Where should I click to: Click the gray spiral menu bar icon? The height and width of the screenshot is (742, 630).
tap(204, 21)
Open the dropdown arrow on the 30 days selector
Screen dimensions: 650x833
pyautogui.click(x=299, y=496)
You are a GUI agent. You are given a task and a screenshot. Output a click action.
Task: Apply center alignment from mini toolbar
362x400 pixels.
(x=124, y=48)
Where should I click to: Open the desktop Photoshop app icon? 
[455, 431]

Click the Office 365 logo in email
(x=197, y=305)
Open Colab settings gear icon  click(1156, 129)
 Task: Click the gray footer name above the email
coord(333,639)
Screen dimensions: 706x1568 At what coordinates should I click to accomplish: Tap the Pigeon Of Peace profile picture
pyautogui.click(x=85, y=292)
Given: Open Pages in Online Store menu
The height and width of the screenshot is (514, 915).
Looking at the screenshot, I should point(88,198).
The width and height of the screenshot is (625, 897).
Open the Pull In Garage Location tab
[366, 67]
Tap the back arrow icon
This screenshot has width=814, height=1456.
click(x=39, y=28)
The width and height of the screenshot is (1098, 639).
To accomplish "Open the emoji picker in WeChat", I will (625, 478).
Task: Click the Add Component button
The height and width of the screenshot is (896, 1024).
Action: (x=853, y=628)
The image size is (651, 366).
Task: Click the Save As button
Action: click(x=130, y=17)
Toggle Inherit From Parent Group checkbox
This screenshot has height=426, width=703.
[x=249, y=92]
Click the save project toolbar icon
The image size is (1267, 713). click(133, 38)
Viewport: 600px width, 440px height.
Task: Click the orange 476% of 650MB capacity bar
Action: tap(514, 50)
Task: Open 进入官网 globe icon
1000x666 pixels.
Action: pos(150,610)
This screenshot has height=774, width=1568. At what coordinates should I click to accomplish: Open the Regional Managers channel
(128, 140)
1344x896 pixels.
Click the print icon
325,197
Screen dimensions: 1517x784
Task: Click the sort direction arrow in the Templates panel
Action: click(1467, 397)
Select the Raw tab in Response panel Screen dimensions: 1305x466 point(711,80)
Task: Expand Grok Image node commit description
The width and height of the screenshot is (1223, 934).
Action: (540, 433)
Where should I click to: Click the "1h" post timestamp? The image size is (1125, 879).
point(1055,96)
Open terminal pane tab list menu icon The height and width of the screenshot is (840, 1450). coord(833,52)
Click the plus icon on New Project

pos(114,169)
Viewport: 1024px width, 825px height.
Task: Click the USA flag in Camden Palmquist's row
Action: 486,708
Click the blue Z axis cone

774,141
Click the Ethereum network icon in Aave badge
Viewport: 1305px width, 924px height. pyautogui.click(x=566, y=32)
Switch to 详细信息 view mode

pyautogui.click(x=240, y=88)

........

> _Goal_:
Rewrite the listing above, changing each "Where should I click to" to "Which spot should I click to" and leaving everything else unchanged.

> _Exercise result_:
Which spot should I click to: Click the gray spiral menu bar icon? The height and width of the screenshot is (742, 630).
tap(204, 21)
Open the dropdown arrow on the 30 days selector
Screen dimensions: 650x833
pyautogui.click(x=299, y=496)
You are a GUI agent. You are given a task and a screenshot. Output a click action.
Task: Apply center alignment from mini toolbar
362x400 pixels.
(x=124, y=48)
Which spot should I click to: Open the desktop Photoshop app icon? 
[455, 431]

Click the Office 365 logo in email
(x=197, y=305)
Open Colab settings gear icon  click(1156, 129)
 Task: Click the gray footer name above the email
coord(333,639)
Screen dimensions: 706x1568 At what coordinates should I click to accomplish: Tap the Pigeon Of Peace profile picture
pyautogui.click(x=85, y=292)
Given: Open Pages in Online Store menu
The height and width of the screenshot is (514, 915).
Looking at the screenshot, I should point(88,198).
The width and height of the screenshot is (625, 897).
Open the Pull In Garage Location tab
[366, 67]
Tap the back arrow icon
This screenshot has width=814, height=1456.
click(x=39, y=28)
The width and height of the screenshot is (1098, 639).
To accomplish "Open the emoji picker in WeChat", I will (625, 478).
Task: Click the Add Component button
The height and width of the screenshot is (896, 1024).
Action: (x=853, y=628)
The image size is (651, 366).
Task: Click the Save As button
Action: click(x=130, y=17)
Toggle Inherit From Parent Group checkbox
This screenshot has height=426, width=703.
[x=249, y=92]
Click the save project toolbar icon
The image size is (1267, 713). click(133, 38)
Viewport: 600px width, 440px height.
Task: Click the orange 476% of 650MB capacity bar
Action: tap(514, 50)
Task: Open 进入官网 globe icon
1000x666 pixels.
Action: pos(150,610)
This screenshot has height=774, width=1568. At what coordinates should I click to accomplish: Open the Regional Managers channel
(128, 140)
1344x896 pixels.
Click the print icon
325,197
Screen dimensions: 1517x784
Task: Click the sort direction arrow in the Templates panel
Action: click(1467, 397)
Select the Raw tab in Response panel Screen dimensions: 1305x466 point(711,80)
Task: Expand Grok Image node commit description
The width and height of the screenshot is (1223, 934).
Action: (540, 433)
Which spot should I click to: Click the "1h" post timestamp? The image size is (1125, 879).
point(1055,96)
Open terminal pane tab list menu icon The height and width of the screenshot is (840, 1450). coord(833,52)
Click the plus icon on New Project

pos(114,169)
Viewport: 1024px width, 825px height.
Task: Click the USA flag in Camden Palmquist's row
Action: 486,708
Click the blue Z axis cone

774,141
Click the Ethereum network icon in Aave badge
Viewport: 1305px width, 924px height. pyautogui.click(x=566, y=32)
Switch to 详细信息 view mode

pyautogui.click(x=240, y=88)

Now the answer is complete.